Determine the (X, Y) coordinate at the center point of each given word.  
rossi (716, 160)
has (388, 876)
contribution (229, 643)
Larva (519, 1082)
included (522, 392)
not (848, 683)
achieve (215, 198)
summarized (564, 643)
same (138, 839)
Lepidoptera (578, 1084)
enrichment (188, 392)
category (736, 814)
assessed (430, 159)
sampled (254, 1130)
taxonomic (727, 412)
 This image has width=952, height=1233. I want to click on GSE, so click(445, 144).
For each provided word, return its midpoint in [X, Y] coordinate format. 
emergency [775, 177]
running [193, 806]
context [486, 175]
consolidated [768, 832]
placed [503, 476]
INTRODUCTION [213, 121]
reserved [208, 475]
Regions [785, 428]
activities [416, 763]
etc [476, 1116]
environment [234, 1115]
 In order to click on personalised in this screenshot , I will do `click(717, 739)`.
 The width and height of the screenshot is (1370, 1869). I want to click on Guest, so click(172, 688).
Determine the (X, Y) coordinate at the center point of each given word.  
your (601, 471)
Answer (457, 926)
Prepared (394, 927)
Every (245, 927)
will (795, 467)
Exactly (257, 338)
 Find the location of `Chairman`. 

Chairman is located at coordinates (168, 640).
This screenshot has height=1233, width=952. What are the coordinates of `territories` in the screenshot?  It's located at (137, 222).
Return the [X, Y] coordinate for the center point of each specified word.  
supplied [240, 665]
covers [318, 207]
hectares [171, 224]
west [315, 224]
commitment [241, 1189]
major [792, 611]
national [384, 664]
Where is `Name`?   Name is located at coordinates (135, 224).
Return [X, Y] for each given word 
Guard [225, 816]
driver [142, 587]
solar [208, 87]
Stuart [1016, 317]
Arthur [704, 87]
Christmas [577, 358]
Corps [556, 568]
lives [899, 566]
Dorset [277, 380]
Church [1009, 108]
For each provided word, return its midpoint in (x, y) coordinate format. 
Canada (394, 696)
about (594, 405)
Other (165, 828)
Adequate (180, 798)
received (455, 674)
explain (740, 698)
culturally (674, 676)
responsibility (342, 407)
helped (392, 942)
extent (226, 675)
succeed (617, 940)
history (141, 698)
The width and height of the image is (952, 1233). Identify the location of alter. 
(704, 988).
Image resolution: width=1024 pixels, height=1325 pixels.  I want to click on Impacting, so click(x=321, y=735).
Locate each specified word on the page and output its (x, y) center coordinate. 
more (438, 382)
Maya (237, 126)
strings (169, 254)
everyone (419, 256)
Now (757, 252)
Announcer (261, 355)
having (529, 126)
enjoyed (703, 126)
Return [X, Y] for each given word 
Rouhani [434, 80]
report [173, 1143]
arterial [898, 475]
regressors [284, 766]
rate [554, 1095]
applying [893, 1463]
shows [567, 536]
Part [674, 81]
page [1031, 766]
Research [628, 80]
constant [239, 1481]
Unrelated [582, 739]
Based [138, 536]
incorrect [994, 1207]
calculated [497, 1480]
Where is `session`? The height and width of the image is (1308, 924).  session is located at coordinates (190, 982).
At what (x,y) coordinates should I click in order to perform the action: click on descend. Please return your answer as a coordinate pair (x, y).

[Task statement]:
Rewrite the material from the line containing "Regions [785, 428]" through the line containing "Chairman is located", with both of those lines included, as a numbered list that leaves out blank lines.

[Output for this task]:
1. Regions [785, 428]
2. activities [416, 763]
3. etc [476, 1116]
4. environment [234, 1115]
5.  In order to click on personalised in this screenshot , I will do `click(717, 739)`.
6.  The width and height of the screenshot is (1370, 1869). I want to click on Guest, so click(172, 688).
7. Determine the (X, Y) coordinate at the center point of each given word.  
8. your (601, 471)
9. Answer (457, 926)
10. Prepared (394, 927)
11. Every (245, 927)
12. will (795, 467)
13. Exactly (257, 338)
14.  Find the location of `Chairman`. 
15. Chairman is located at coordinates (168, 640).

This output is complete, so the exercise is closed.